Work instructions: Compute how many lines below contain the word "article" and respond with that number only.

Source records
****************

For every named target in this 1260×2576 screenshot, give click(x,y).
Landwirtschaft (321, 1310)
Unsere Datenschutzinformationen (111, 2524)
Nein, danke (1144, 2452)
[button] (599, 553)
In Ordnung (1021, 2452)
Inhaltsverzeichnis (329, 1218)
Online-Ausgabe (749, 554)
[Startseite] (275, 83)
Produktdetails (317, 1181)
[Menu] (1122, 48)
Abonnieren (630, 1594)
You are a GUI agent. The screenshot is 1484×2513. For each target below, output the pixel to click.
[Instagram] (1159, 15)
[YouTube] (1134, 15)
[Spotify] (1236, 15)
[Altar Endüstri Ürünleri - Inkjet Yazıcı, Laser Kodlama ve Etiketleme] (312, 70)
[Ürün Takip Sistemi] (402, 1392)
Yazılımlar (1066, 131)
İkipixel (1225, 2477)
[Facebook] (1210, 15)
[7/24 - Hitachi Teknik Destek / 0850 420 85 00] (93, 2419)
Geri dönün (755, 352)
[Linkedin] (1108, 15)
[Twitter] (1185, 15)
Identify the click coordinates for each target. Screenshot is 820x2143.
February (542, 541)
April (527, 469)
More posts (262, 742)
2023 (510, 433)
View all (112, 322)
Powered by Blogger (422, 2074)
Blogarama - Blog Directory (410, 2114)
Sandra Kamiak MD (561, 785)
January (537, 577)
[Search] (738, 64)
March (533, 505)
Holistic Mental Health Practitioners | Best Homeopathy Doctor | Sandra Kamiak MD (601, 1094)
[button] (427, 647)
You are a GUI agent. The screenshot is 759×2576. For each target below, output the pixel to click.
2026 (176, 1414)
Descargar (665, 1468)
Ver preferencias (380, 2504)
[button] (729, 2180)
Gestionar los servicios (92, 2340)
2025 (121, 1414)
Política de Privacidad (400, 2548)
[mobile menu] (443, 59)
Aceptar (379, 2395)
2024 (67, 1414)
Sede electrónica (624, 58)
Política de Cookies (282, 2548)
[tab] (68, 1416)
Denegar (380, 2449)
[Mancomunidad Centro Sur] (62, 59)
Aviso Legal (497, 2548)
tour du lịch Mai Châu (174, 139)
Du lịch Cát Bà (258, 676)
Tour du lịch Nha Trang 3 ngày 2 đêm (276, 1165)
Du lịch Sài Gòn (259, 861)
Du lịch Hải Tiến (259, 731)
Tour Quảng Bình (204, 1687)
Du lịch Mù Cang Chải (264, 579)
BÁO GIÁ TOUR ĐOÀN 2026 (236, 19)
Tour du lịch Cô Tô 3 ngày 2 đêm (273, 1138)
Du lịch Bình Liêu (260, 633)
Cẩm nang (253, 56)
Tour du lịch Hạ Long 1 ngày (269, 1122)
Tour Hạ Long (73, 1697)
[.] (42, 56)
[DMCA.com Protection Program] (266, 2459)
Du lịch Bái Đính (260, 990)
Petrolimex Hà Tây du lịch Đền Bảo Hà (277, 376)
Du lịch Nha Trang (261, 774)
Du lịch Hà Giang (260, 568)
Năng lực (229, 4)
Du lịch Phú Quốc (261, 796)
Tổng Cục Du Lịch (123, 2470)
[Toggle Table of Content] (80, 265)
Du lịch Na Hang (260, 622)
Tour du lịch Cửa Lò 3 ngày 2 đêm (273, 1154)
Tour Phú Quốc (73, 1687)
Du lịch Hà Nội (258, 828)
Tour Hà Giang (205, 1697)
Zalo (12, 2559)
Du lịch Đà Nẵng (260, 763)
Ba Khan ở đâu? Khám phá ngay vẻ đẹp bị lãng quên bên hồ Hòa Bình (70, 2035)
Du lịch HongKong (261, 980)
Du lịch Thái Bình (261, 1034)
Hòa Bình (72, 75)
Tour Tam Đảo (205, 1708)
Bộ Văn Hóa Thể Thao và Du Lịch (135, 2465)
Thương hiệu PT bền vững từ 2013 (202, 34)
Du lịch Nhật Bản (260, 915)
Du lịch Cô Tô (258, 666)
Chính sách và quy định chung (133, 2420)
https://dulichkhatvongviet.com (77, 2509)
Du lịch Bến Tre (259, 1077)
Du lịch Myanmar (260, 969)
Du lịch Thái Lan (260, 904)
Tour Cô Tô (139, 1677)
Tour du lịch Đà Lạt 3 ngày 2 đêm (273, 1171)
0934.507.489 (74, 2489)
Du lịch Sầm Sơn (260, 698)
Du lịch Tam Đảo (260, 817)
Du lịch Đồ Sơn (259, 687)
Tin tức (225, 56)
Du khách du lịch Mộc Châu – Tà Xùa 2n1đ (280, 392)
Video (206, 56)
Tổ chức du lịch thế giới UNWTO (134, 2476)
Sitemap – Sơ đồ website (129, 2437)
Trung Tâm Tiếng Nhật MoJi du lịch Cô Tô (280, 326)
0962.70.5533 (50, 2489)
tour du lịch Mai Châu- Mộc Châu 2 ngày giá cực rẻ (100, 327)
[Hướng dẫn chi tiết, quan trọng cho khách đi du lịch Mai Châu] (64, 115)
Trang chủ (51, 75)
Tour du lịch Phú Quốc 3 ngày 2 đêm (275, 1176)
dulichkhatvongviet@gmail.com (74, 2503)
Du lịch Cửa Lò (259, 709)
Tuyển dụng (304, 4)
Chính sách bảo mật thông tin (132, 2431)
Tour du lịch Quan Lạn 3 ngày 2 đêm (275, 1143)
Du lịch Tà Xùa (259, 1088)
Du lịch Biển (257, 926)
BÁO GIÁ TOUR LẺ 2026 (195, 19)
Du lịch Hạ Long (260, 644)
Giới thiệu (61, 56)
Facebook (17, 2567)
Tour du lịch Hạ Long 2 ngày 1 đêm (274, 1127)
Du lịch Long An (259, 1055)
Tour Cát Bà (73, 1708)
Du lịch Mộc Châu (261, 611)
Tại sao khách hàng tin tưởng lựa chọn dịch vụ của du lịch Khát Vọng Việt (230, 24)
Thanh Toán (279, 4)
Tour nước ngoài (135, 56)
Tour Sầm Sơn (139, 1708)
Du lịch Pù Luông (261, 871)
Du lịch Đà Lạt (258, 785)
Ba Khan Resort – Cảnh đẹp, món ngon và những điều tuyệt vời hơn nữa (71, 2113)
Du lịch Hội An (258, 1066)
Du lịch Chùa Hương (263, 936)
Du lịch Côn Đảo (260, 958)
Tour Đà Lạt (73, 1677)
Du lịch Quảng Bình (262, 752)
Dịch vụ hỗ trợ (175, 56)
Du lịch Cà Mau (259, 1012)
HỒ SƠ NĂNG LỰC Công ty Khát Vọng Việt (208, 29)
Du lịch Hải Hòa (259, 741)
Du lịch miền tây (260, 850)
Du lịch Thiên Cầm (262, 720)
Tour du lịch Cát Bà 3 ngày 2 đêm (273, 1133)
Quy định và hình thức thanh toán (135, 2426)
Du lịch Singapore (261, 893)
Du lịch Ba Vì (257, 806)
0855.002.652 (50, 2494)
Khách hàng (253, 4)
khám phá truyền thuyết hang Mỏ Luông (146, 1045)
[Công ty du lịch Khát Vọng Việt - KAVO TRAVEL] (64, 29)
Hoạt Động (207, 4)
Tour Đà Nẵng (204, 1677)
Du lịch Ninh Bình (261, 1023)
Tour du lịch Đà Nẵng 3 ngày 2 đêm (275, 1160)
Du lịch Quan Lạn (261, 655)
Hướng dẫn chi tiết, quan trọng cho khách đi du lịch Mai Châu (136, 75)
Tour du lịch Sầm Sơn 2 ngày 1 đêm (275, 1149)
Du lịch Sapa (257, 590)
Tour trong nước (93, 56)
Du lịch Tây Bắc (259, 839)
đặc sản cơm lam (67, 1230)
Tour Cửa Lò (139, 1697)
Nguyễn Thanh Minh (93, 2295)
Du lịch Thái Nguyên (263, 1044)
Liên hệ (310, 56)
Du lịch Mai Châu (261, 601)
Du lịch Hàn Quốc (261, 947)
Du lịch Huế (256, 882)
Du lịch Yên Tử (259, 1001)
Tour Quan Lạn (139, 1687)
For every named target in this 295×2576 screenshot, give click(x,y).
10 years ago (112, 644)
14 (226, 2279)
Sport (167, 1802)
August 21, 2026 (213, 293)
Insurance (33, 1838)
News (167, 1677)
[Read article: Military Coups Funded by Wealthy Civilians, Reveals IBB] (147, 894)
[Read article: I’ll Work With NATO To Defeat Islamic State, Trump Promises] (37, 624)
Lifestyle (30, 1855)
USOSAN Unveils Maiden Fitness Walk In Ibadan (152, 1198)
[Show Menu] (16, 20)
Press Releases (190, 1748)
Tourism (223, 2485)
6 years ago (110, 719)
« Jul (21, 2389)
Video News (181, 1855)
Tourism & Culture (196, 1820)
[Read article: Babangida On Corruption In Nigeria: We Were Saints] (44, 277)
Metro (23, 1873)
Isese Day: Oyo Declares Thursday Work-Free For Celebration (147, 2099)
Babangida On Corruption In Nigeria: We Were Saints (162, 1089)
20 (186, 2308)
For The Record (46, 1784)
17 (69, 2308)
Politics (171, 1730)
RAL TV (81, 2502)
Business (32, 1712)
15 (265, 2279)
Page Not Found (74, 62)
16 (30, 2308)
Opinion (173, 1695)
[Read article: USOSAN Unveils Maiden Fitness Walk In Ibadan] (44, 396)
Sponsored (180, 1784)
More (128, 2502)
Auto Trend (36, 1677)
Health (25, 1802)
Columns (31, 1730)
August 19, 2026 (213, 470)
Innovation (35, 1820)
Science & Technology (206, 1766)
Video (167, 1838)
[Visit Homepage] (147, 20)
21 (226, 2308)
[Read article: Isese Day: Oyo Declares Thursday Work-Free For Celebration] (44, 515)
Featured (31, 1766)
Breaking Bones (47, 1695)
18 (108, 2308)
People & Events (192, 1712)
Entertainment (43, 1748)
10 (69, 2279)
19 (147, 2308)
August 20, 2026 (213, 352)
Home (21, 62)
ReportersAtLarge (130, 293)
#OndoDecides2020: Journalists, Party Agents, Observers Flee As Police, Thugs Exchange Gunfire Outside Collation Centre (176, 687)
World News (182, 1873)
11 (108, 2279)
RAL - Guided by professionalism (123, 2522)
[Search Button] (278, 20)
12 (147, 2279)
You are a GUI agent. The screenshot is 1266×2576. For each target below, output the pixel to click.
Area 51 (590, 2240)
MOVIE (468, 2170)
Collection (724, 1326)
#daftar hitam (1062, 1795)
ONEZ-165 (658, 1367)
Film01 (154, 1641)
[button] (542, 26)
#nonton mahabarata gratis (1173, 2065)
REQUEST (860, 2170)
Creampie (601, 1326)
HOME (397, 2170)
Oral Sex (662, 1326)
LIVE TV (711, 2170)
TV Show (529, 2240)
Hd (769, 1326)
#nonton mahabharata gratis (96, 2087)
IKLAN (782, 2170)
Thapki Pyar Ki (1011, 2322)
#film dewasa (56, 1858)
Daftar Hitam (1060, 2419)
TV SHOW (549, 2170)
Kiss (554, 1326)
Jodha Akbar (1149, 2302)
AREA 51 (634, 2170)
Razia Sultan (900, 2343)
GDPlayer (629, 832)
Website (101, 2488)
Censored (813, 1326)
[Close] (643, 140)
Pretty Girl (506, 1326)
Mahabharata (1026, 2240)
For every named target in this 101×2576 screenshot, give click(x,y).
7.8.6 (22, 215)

****************

Response to the exercise: 5